_What is expected_. Copy each line of the entries beneath that contains the word "bubble".

_The data_.
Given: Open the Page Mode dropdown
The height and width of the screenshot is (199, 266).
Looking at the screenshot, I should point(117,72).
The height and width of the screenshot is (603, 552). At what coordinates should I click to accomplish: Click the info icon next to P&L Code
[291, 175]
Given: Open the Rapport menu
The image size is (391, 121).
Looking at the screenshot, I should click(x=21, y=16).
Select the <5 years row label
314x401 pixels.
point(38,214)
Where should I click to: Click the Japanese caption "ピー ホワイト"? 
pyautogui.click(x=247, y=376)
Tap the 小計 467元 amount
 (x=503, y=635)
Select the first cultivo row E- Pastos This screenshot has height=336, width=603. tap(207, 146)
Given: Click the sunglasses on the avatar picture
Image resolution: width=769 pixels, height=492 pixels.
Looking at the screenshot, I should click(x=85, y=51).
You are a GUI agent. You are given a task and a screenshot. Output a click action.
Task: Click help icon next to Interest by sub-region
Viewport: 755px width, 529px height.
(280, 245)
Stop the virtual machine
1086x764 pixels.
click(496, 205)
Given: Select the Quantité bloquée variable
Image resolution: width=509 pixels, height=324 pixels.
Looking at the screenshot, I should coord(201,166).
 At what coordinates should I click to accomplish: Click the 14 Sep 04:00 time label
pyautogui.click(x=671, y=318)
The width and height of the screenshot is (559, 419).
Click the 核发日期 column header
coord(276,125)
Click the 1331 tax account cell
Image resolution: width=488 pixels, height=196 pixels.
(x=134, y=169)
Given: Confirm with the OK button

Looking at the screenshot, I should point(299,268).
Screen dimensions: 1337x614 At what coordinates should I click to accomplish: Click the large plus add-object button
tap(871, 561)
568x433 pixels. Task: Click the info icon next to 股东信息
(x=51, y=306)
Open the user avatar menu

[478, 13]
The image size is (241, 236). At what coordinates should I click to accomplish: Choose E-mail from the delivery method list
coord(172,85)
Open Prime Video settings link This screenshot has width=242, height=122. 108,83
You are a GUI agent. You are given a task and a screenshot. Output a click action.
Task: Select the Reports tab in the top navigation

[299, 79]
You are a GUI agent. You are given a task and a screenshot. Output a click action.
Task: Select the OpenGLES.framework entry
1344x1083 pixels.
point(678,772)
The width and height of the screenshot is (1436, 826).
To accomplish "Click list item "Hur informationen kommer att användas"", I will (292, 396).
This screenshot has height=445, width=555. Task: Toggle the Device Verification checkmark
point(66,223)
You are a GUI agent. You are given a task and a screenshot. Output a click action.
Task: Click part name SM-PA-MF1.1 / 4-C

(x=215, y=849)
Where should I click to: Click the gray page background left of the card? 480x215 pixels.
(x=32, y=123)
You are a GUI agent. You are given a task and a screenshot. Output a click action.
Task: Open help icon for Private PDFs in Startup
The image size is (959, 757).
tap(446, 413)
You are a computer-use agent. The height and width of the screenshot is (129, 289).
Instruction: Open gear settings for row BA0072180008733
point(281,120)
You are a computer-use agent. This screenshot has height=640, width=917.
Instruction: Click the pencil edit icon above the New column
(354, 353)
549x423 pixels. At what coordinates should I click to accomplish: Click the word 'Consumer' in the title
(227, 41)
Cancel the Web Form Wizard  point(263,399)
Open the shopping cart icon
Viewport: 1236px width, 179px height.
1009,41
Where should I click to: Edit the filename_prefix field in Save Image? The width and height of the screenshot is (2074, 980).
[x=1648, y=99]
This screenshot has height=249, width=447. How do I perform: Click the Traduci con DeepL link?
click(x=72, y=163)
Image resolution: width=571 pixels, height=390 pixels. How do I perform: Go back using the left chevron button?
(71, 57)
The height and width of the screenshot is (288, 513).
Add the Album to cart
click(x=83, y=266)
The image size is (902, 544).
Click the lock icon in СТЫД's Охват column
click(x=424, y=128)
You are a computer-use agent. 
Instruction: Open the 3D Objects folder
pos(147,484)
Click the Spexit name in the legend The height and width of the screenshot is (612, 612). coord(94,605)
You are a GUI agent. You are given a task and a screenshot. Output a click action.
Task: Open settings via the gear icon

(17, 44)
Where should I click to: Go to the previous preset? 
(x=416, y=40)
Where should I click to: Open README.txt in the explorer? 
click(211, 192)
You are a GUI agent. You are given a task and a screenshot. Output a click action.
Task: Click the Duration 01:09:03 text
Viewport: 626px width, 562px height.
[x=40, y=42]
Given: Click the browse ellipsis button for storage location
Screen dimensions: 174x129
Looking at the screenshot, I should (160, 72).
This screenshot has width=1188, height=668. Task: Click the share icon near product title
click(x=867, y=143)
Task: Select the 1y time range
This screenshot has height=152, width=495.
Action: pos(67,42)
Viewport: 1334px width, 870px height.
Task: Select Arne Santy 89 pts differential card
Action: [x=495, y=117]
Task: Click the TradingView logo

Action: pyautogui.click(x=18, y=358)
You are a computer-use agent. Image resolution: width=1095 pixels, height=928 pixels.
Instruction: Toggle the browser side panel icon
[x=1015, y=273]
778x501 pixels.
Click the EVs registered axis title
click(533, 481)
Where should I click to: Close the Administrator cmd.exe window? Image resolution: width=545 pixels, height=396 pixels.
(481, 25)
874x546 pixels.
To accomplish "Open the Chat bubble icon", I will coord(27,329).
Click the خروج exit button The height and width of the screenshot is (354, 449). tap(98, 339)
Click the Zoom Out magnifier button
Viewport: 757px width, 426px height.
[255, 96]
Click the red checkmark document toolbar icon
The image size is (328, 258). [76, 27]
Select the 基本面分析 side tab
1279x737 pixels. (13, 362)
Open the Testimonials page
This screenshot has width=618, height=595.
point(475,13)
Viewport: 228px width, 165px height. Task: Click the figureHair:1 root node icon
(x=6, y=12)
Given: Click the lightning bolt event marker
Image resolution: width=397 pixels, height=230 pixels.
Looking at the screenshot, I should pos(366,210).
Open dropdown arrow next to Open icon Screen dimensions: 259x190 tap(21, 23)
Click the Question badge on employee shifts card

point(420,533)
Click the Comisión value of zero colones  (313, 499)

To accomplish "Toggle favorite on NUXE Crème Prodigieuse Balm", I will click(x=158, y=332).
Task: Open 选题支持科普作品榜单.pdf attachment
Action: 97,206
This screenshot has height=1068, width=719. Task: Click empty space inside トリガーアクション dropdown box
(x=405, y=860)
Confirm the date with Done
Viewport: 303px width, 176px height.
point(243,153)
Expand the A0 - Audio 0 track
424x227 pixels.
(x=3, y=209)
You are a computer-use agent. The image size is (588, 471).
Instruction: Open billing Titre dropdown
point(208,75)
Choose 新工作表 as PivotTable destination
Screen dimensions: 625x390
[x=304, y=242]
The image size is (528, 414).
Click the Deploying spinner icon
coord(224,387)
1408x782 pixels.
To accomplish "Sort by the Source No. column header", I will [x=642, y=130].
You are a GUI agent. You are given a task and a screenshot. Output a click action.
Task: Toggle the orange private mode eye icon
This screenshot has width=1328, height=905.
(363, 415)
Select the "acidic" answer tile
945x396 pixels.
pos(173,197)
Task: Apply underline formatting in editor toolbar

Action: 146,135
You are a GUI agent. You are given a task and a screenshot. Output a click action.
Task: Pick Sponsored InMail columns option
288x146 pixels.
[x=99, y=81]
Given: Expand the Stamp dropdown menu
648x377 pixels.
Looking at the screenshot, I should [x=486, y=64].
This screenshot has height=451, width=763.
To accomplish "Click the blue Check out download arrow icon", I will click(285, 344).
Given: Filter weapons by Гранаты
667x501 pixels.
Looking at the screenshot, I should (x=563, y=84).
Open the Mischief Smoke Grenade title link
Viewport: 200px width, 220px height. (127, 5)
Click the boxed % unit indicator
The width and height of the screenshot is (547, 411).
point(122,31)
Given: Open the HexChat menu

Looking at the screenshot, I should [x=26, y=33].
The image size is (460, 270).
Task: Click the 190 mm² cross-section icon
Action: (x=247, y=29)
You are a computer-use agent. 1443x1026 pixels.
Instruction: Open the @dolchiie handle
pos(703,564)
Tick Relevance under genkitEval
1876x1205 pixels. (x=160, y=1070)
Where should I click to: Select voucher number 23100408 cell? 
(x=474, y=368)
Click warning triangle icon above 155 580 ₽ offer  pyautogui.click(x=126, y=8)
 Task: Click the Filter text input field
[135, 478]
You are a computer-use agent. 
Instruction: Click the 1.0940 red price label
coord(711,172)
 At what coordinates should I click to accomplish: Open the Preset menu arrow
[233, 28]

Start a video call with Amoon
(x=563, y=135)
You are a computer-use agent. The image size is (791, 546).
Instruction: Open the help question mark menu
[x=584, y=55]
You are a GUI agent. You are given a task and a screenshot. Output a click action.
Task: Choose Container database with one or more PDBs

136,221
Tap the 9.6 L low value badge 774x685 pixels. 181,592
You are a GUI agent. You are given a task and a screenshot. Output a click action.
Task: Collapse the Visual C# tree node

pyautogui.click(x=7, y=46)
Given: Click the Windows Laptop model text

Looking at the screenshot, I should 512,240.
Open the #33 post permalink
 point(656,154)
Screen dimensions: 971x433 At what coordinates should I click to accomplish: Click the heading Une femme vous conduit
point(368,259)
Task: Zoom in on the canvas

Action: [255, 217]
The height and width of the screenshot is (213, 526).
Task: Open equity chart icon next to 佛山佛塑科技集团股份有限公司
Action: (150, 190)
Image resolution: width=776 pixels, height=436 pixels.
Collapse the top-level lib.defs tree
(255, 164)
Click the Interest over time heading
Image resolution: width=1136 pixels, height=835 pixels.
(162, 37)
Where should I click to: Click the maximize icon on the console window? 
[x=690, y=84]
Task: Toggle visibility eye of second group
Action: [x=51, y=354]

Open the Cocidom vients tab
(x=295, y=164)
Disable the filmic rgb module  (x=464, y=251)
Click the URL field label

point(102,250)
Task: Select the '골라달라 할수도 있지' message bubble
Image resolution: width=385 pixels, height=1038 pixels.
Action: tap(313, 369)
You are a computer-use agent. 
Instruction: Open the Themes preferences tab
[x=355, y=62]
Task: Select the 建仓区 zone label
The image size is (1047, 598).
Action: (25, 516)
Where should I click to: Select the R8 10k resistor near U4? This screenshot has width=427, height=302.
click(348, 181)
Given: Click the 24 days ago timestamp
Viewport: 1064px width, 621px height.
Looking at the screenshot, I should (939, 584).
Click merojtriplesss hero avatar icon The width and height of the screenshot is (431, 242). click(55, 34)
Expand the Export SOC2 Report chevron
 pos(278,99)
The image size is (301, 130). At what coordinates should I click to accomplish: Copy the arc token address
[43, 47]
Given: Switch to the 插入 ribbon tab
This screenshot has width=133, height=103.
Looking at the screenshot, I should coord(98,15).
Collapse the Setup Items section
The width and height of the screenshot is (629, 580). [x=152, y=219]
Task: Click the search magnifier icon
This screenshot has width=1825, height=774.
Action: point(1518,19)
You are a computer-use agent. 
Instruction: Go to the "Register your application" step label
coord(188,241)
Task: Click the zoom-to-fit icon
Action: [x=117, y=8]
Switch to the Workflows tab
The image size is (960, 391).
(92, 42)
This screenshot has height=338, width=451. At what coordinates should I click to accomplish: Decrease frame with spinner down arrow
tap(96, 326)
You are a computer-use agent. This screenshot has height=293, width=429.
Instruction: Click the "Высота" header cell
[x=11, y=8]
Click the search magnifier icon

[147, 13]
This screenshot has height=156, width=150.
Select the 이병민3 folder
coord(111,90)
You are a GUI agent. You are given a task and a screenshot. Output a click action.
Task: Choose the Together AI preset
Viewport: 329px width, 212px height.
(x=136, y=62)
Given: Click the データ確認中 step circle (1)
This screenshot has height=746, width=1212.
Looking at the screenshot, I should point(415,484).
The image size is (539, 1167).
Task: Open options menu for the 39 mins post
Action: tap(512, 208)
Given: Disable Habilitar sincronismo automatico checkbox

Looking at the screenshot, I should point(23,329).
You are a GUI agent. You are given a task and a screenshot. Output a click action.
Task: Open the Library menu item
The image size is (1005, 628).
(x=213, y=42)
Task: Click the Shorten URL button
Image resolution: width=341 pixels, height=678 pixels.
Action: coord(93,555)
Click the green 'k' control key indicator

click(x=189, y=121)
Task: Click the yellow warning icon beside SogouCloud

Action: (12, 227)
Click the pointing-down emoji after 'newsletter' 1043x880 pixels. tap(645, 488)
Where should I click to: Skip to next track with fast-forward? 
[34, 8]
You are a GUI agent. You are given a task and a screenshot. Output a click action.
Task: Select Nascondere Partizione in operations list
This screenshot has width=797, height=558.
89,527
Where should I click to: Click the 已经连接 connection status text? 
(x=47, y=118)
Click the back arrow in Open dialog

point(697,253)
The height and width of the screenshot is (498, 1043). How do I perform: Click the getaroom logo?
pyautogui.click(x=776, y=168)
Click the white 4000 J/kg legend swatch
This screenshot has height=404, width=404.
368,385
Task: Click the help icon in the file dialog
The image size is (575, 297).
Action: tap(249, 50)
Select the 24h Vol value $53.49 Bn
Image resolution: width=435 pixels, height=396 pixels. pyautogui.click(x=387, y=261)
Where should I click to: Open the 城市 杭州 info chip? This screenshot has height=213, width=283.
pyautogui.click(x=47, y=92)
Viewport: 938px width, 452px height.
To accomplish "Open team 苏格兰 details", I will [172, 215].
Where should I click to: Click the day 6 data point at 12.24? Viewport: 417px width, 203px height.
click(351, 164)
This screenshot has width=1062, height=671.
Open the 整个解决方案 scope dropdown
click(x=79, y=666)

_Written response_.
To accomplish "Open the Chat bubble icon", I will coord(27,329).
Task: Select the '골라달라 할수도 있지' message bubble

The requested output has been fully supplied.